# Exercise goal:
Each line in the records below that has the word "beside" should be copied.

BEGIN Exercise materials

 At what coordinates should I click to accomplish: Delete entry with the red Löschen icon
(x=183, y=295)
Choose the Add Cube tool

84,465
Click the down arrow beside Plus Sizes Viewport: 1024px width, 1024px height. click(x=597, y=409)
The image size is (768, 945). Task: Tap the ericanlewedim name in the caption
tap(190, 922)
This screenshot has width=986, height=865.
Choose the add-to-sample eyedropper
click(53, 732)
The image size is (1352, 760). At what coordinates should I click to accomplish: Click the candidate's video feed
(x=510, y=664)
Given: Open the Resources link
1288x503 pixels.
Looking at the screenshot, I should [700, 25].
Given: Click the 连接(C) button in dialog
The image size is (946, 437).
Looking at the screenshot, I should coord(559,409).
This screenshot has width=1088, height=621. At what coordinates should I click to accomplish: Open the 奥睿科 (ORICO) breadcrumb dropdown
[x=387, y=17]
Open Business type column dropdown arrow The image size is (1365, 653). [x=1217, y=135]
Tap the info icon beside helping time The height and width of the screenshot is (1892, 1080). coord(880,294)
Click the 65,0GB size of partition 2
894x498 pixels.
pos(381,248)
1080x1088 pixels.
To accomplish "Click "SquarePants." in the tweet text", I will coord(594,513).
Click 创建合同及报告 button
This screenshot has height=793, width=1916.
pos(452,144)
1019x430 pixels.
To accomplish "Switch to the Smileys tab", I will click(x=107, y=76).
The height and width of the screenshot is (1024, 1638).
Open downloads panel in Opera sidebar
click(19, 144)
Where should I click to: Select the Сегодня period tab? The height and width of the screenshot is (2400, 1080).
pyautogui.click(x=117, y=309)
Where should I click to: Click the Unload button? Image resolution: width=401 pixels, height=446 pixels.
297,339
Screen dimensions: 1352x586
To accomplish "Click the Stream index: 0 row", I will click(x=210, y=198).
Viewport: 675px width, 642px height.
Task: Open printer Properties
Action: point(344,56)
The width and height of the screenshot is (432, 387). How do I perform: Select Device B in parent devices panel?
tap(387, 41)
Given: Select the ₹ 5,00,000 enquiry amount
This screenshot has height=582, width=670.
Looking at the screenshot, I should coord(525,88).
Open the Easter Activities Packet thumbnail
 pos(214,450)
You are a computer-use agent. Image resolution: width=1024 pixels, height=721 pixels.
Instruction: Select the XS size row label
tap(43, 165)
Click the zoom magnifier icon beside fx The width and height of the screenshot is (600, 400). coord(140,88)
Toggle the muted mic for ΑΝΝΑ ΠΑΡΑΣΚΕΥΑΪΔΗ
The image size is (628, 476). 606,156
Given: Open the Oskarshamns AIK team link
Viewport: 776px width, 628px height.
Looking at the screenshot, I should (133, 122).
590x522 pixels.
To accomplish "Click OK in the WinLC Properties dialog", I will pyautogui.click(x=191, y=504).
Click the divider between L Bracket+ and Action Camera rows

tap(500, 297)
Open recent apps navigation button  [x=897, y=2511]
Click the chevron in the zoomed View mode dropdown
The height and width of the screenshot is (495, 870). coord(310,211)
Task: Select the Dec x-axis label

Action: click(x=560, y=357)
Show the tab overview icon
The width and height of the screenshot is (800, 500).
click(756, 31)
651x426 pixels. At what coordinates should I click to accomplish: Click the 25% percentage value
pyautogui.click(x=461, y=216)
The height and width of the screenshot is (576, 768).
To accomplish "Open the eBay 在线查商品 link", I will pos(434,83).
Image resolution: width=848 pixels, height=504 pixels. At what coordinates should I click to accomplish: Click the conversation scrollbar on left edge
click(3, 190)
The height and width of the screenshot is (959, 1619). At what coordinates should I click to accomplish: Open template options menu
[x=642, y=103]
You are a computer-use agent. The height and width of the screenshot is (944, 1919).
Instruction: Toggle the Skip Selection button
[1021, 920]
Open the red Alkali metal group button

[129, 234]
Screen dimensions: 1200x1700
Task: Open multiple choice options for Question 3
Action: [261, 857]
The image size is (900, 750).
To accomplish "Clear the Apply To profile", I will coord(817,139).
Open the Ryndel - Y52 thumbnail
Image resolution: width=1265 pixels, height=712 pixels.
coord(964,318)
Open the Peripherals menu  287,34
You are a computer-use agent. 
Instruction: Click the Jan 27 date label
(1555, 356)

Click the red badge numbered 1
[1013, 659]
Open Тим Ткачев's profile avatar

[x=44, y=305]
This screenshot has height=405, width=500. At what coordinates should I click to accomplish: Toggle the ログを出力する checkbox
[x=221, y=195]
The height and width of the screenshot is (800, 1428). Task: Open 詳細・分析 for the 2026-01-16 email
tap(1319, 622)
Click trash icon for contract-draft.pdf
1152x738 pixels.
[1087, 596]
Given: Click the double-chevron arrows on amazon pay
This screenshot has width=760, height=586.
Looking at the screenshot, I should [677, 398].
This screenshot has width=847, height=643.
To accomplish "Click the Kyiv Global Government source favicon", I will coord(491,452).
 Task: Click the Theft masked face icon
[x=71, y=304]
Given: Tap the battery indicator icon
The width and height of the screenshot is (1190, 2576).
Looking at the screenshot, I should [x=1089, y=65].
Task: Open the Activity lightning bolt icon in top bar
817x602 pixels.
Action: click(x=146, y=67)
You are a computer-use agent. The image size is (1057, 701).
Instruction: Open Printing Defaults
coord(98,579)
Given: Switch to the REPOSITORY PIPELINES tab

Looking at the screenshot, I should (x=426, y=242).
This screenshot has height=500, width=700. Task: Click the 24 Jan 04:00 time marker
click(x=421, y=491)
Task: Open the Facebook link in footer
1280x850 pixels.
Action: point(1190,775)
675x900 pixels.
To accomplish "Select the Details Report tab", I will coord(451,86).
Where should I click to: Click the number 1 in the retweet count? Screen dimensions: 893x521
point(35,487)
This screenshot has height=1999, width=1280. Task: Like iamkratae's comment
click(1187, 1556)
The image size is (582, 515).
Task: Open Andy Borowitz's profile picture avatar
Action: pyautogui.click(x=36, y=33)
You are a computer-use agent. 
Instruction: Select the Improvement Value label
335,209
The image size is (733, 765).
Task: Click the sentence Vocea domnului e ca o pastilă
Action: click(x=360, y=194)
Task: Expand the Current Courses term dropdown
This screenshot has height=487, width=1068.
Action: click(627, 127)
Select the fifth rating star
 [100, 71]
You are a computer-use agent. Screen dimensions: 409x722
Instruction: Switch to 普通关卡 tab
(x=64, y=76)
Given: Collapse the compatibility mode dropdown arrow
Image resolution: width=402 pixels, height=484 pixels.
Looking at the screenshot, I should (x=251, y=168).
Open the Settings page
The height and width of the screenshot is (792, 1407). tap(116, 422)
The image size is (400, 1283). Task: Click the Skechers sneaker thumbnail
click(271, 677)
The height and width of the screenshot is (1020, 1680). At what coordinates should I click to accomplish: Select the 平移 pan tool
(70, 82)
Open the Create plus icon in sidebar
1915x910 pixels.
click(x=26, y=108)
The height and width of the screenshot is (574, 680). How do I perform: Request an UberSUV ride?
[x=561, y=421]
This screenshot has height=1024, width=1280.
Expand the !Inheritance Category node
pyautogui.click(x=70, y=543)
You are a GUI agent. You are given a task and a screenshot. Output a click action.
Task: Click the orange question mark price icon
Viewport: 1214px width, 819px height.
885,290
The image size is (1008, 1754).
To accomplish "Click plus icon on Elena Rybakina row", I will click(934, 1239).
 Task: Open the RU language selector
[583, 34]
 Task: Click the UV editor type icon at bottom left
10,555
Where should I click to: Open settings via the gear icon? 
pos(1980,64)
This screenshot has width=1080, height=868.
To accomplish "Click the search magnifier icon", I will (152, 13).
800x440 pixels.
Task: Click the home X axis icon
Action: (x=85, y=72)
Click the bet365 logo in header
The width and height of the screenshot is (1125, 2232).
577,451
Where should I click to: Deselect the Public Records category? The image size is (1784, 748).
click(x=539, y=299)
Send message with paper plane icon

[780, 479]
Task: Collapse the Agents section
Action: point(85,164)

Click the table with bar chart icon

END Exercise materials

# Written answer:
Click the down arrow beside Plus Sizes Viewport: 1024px width, 1024px height. click(x=597, y=409)
Tap the info icon beside helping time The height and width of the screenshot is (1892, 1080). coord(880,294)
Click the zoom magnifier icon beside fx The width and height of the screenshot is (600, 400). coord(140,88)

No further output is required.